# Replacement Pads for inside helmet.



## Dave7 (30 Aug 2015)

These are simple "straight" pieces of pad with velcro type fixing.
I know you can get all shapes but
My helmet is in excellent condition but I am unable to find the pads. I have contacted the Giro distributor who tell me this model is no longer made and they dont have replacement parts.


----------



## rockyraccoon (30 Aug 2015)

Dave7 said:


> These are simple "straight" pieces of pad with velcro type fixing.
> I know you can get all shapes but
> My helmet is in excellent condition but I am unable to find the pads. I have contacted the Giro distributor who tell me this model is no longer made and they dont have replacement parts.



model?


----------



## Racing roadkill (30 Aug 2015)

Dave7 said:


> These are simple "straight" pieces of pad with velcro type fixing.
> I know you can get all shapes but
> My helmet is in excellent condition but I am unable to find the pads. I have contacted the Giro distributor who tell me this model is no longer made and they dont have replacement parts.


Look at Evans cycles, go to the section on helmet / helmet spares.

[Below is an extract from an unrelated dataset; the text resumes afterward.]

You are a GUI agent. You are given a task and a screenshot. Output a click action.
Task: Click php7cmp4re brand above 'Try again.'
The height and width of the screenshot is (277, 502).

They do the replacement pads, as do Sigma sports in Kingston.

http://www.sigmasport.co.uk/search?query=Helmet+spares


----------



## Dave7 (30 Aug 2015)

User14044raccoon said:


> model?



Model is 'Targa' but as I said........they stopped doing that model and I have repeatedly googled it without success.


----------



## Dave7 (30 Aug 2015)

Racing roadkill said:


> Look at Evans cycles, go to the section on helmet / helmet spares. They do the replacement pads, as do Sigma sports in Kingston.
> 
> http://www.sigmasport.co.uk/search?query=Helmet+spares


Thanks.
I have looked there already and as you will see..........they are all design specific and wierd/wonderful shapes. Mine is simple, straight strips.
By coincidence a mate has just bought a cheap & cheerful (£10.00) from ASDA and that has the same strips. Unfortunately there is no make on the helmet.


----------



## vickster (31 Aug 2015)

Asda mostly sell Bell

Have giro simply replaced the targa with a very similar helmet with a different name? Go to a giro stockist and have a look, or phone giro/their distributor directly?


----------



## Dave7 (31 Aug 2015)

vickster said:


> Asda mostly sell Bell
> 
> Have giro simply replaced the targa with a very similar helmet with a different name? Go to a giro stockist and have a look, or phone giro/their distributor directly?


All the new ones (that I have seen) have wierd/wonderful shaped pads...............mine is just straight pads.
UK Giro distributor just tells me its no longer stocked and niehter are the pads.
I will go to ASDA and check out thier helmets although, as I say, my friend's has no brand name on.


----------